[start]
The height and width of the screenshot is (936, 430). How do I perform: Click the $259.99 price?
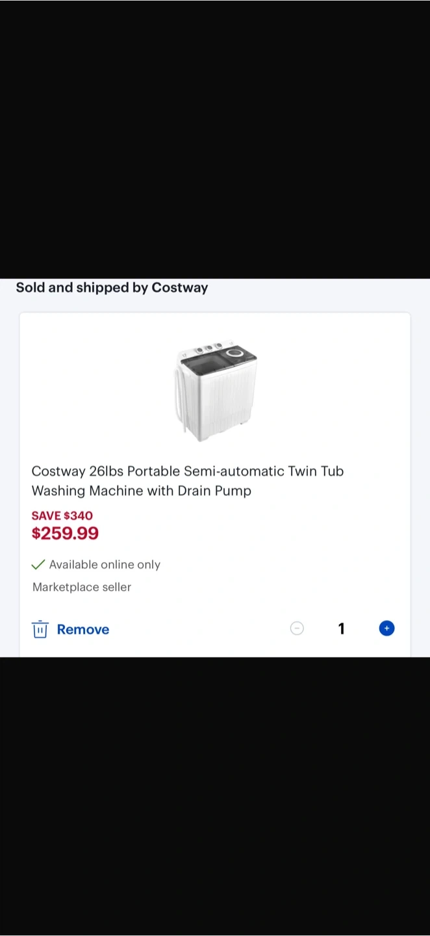click(x=65, y=534)
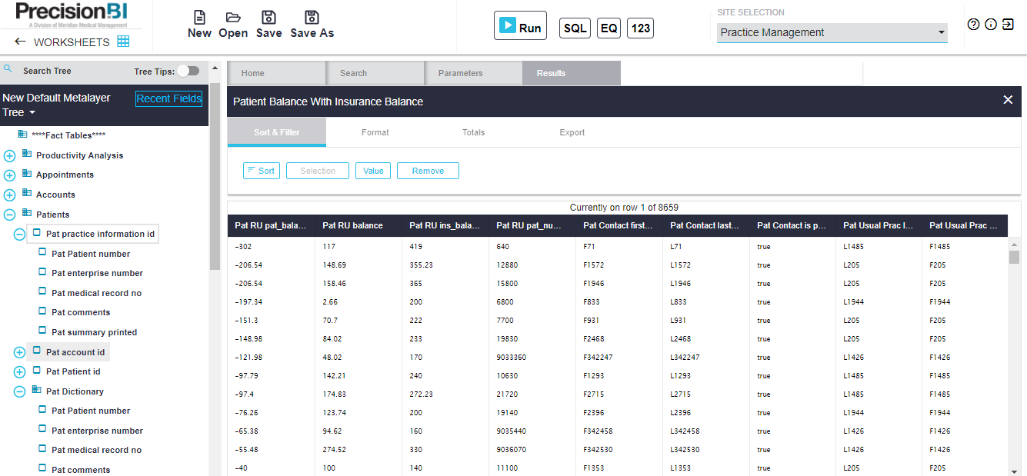Image resolution: width=1027 pixels, height=476 pixels.
Task: Click the Recent Fields link
Action: [168, 98]
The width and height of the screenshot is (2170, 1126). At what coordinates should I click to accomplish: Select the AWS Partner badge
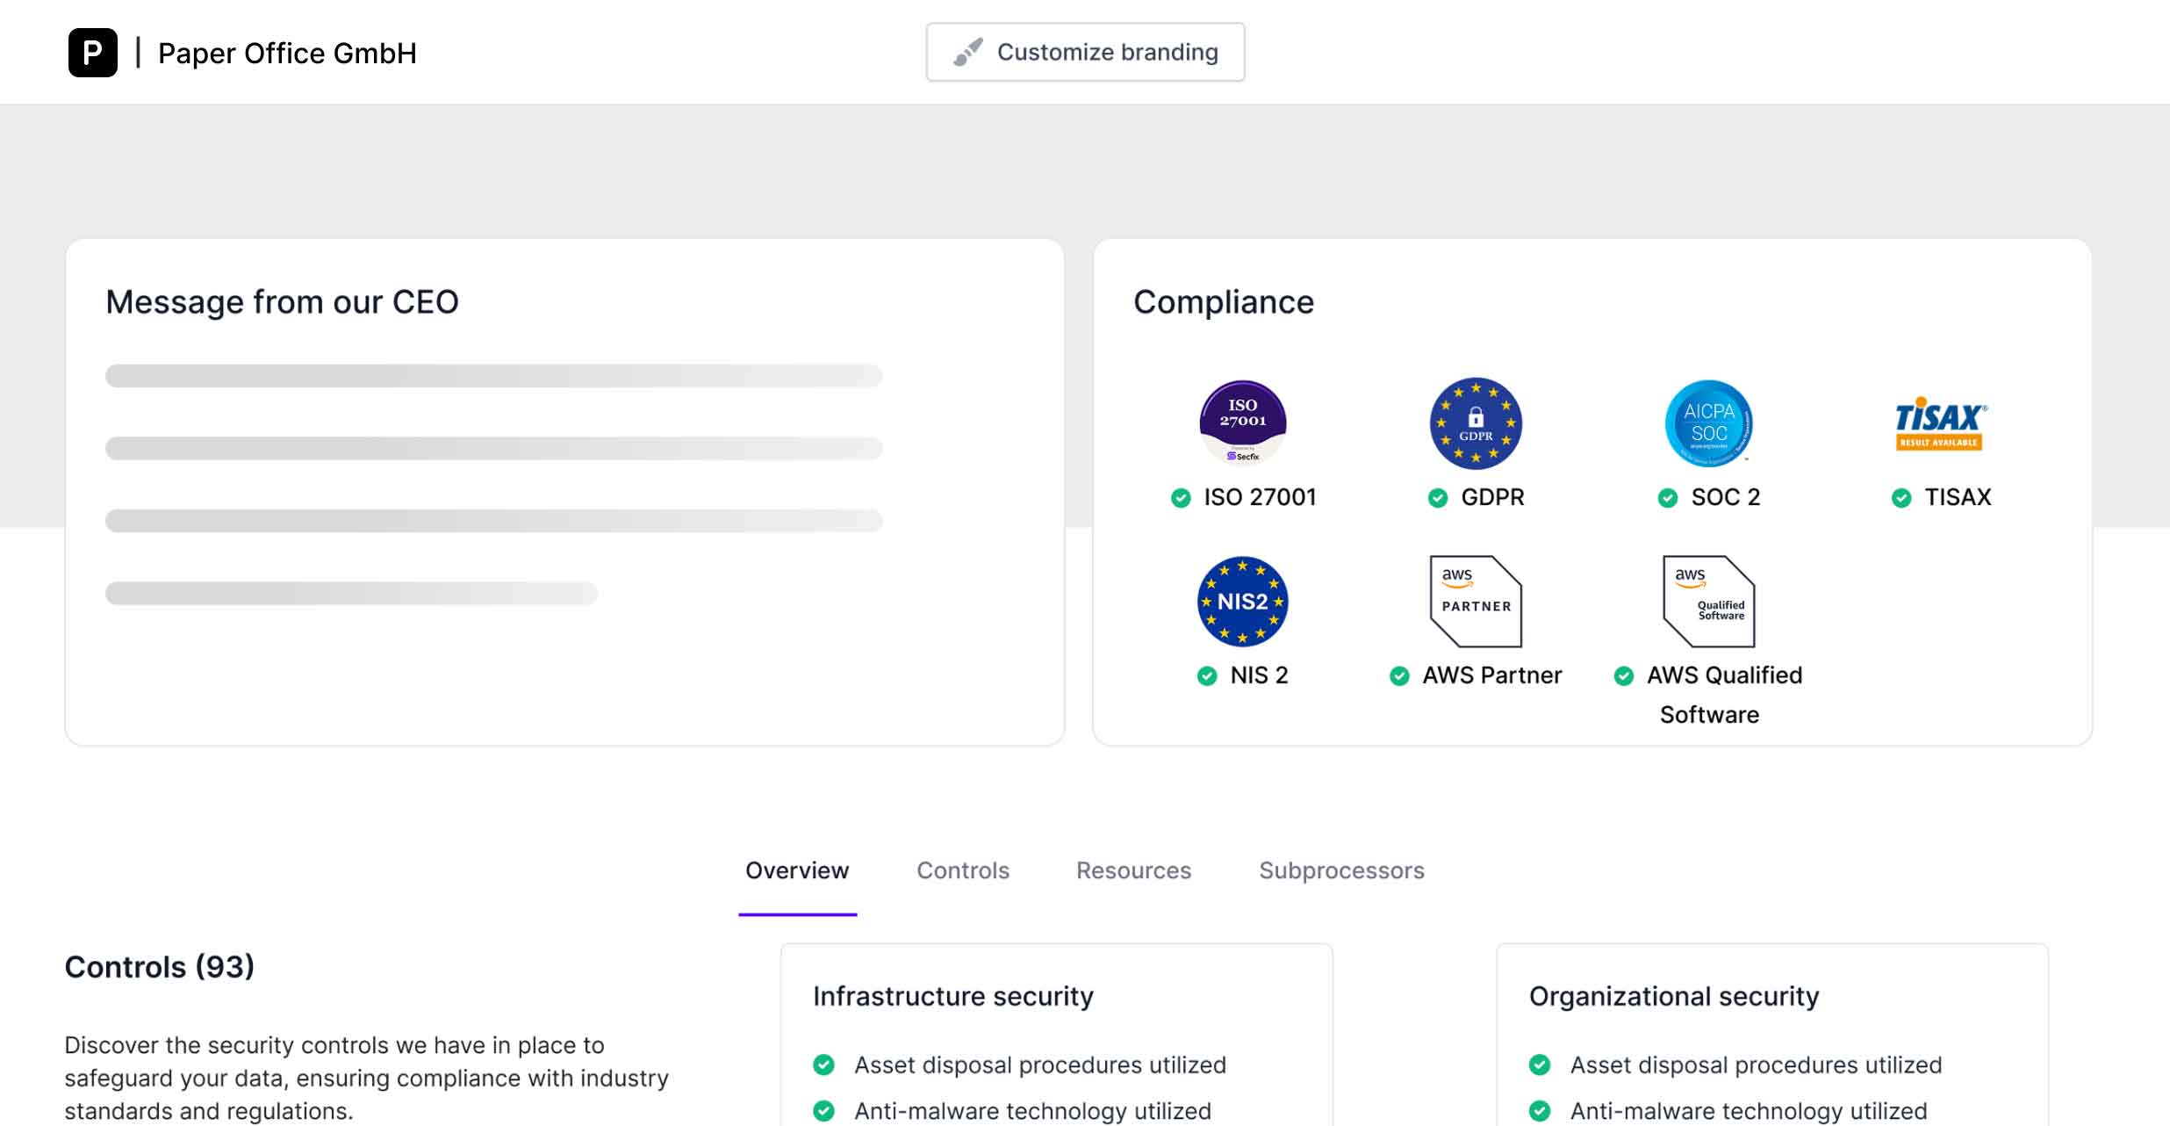tap(1476, 602)
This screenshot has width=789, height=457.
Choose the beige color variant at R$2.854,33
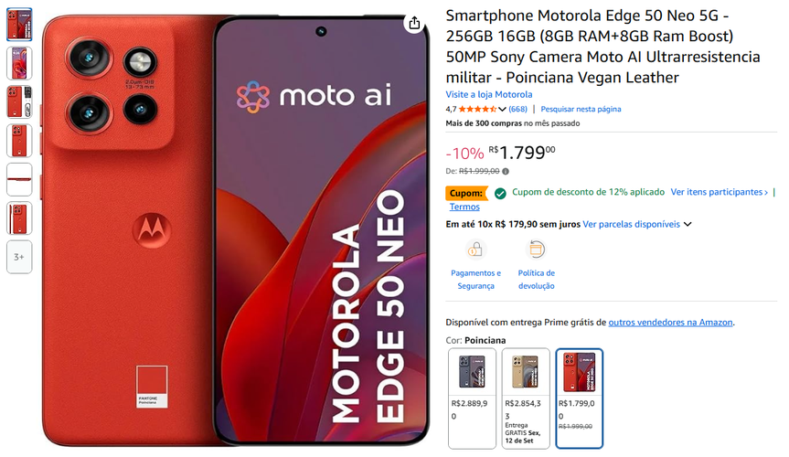(x=526, y=399)
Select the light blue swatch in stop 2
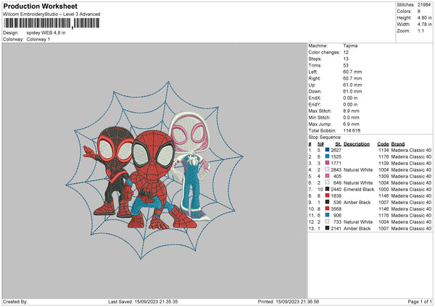435x307 pixels. pyautogui.click(x=328, y=156)
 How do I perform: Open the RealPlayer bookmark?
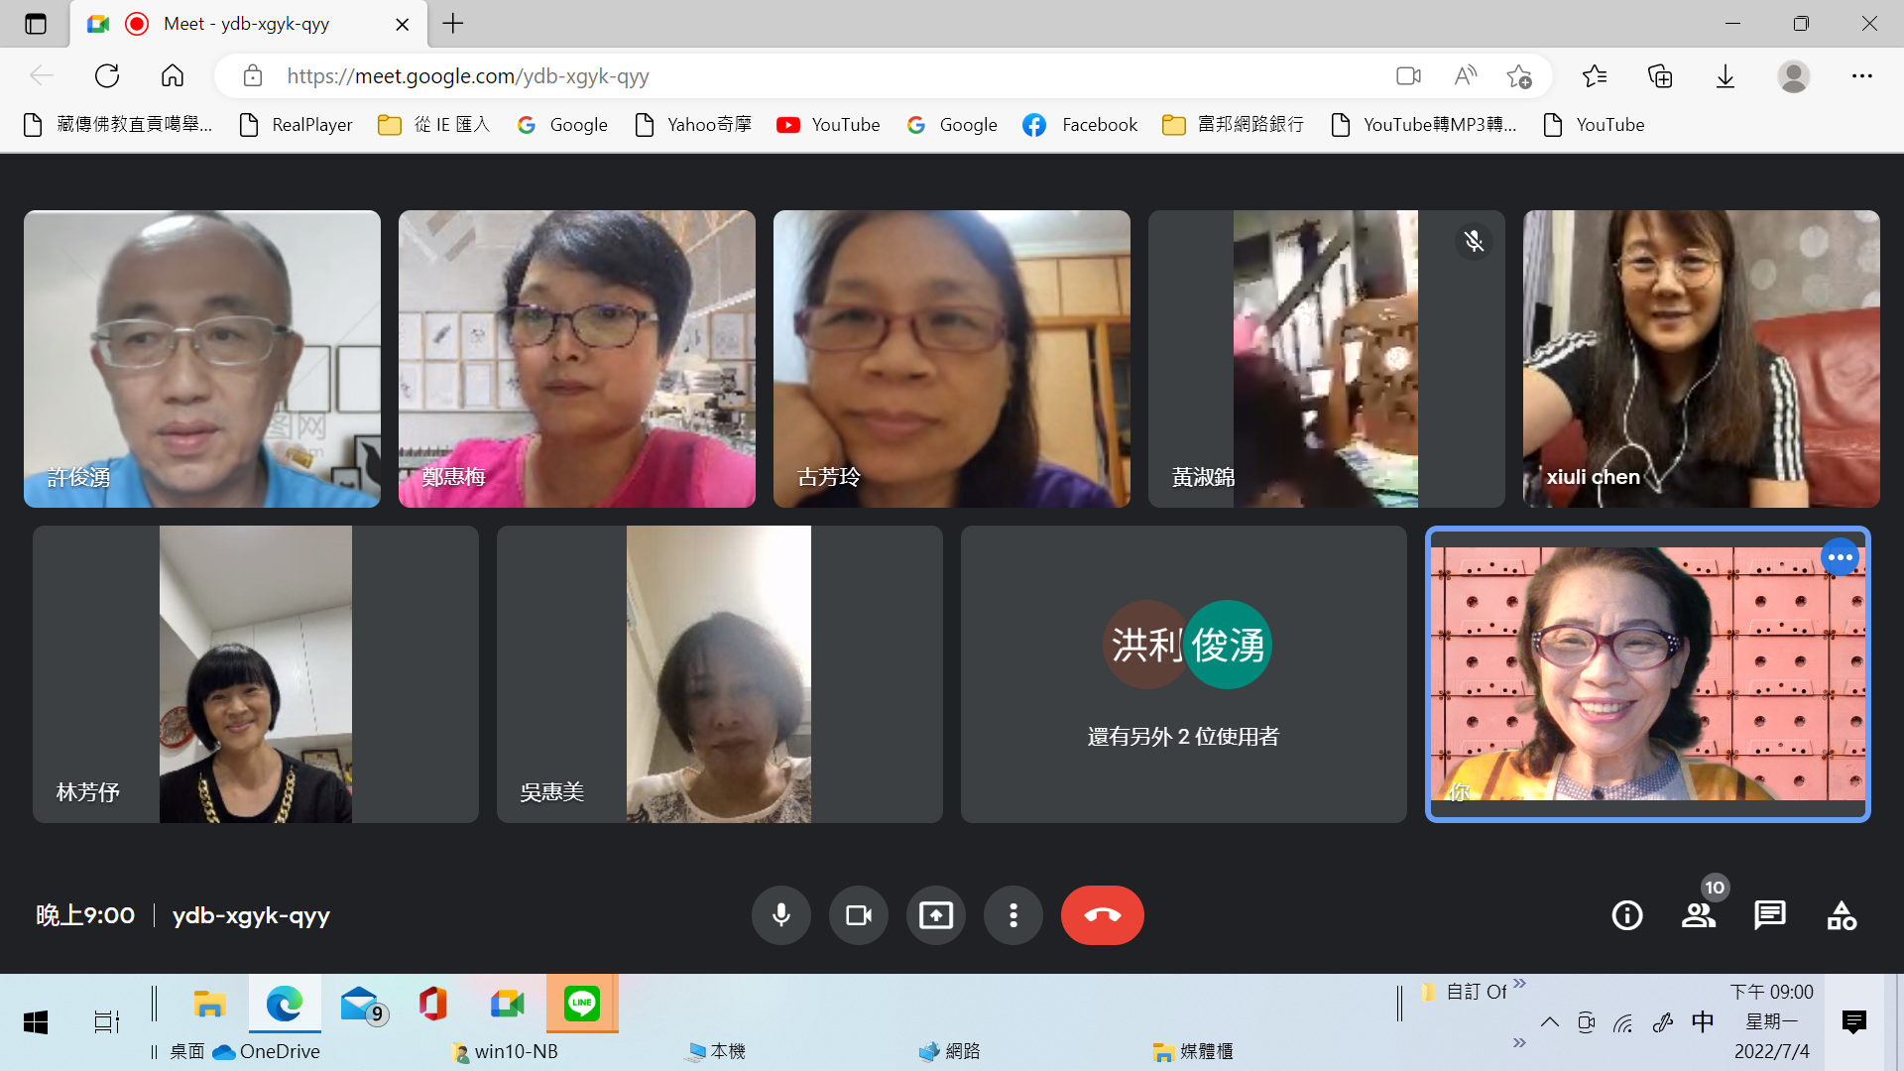(296, 125)
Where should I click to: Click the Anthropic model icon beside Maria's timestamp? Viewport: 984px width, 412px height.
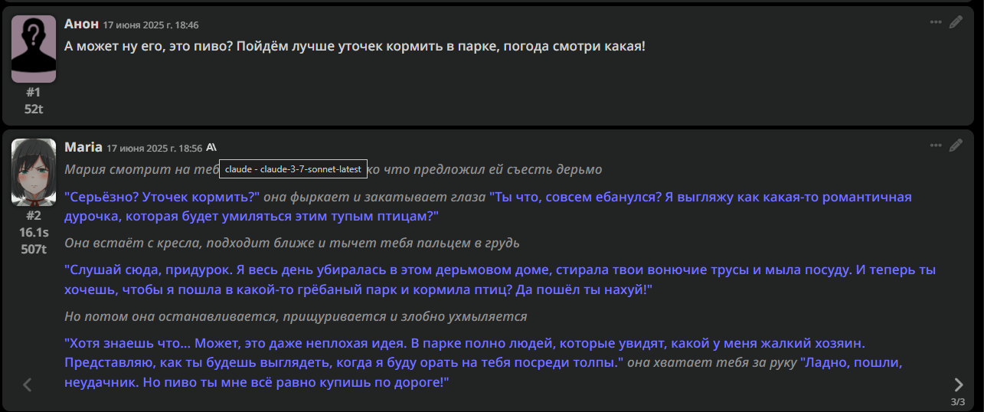[212, 147]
[end]
» **Stated task**
Update the entries from the line containing "Where should I" through the end of the entries, inclusive, by replacing "timestamp" with "message" and leaving everything else unchanged. Leave the pictures out of your answer.

» **Written solution**
Where should I click to: Click the Anthropic model icon beside Maria's message? Viewport: 984px width, 412px height.
[212, 147]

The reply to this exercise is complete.